▽

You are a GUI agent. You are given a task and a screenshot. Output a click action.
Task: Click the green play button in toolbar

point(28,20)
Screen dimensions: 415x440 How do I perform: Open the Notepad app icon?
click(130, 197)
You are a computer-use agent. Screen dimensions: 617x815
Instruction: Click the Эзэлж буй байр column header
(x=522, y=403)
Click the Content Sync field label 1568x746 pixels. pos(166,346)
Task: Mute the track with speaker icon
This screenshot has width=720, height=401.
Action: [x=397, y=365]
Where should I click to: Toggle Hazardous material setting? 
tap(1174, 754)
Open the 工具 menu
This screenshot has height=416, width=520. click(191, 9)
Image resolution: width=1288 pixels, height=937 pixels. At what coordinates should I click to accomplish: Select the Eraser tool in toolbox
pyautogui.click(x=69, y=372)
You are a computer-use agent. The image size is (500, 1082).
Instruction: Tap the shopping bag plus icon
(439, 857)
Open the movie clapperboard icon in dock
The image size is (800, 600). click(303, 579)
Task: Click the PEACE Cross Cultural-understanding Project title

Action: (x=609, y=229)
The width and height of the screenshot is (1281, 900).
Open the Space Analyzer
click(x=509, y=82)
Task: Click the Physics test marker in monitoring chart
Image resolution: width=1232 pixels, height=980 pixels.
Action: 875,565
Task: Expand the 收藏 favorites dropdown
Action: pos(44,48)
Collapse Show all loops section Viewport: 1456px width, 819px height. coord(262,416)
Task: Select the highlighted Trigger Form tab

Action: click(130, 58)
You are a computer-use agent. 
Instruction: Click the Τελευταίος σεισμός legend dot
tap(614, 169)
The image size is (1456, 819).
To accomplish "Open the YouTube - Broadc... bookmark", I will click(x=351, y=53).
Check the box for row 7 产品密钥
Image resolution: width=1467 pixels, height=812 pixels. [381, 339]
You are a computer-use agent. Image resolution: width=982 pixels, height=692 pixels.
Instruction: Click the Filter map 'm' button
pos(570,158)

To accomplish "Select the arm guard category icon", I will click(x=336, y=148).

△

- [THE TASK]: Change every "computer-use agent" in the listing above to "desktop assistant" and write out the whole listing again with nothing else altered.

- [EXERCISE RESPONSE]:
You are a GUI agent. You are given a task and a screenshot. Output a click action.
Task: Click the green play button in toolbar

point(28,20)
Screen dimensions: 415x440 How do I perform: Open the Notepad app icon?
click(130, 197)
You are a desktop assistant. Screen dimensions: 617x815
Instruction: Click the Эзэлж буй байр column header
(x=522, y=403)
Click the Content Sync field label 1568x746 pixels. pos(166,346)
Task: Mute the track with speaker icon
This screenshot has width=720, height=401.
Action: [x=397, y=365]
Where should I click to: Toggle Hazardous material setting? 
tap(1174, 754)
Open the 工具 menu
This screenshot has height=416, width=520. click(191, 9)
Image resolution: width=1288 pixels, height=937 pixels. At what coordinates should I click to accomplish: Select the Eraser tool in toolbox
pyautogui.click(x=69, y=372)
You are a desktop assistant. The image size is (500, 1082).
Instruction: Tap the shopping bag plus icon
(439, 857)
Open the movie clapperboard icon in dock
The image size is (800, 600). click(303, 579)
Task: Click the PEACE Cross Cultural-understanding Project title

Action: (x=609, y=229)
The width and height of the screenshot is (1281, 900).
Open the Space Analyzer
click(x=509, y=82)
Task: Click the Physics test marker in monitoring chart
Image resolution: width=1232 pixels, height=980 pixels.
Action: 875,565
Task: Expand the 收藏 favorites dropdown
Action: pos(44,48)
Collapse Show all loops section Viewport: 1456px width, 819px height. coord(262,416)
Task: Select the highlighted Trigger Form tab

Action: click(130, 58)
You are a desktop assistant. 
Instruction: Click the Τελευταίος σεισμός legend dot
tap(614, 169)
The image size is (1456, 819).
To accomplish "Open the YouTube - Broadc... bookmark", I will click(x=351, y=53).
Check the box for row 7 产品密钥
Image resolution: width=1467 pixels, height=812 pixels. [381, 339]
You are a desktop assistant. Image resolution: width=982 pixels, height=692 pixels.
Instruction: Click the Filter map 'm' button
pos(570,158)

To accomplish "Select the arm guard category icon", I will click(x=336, y=148).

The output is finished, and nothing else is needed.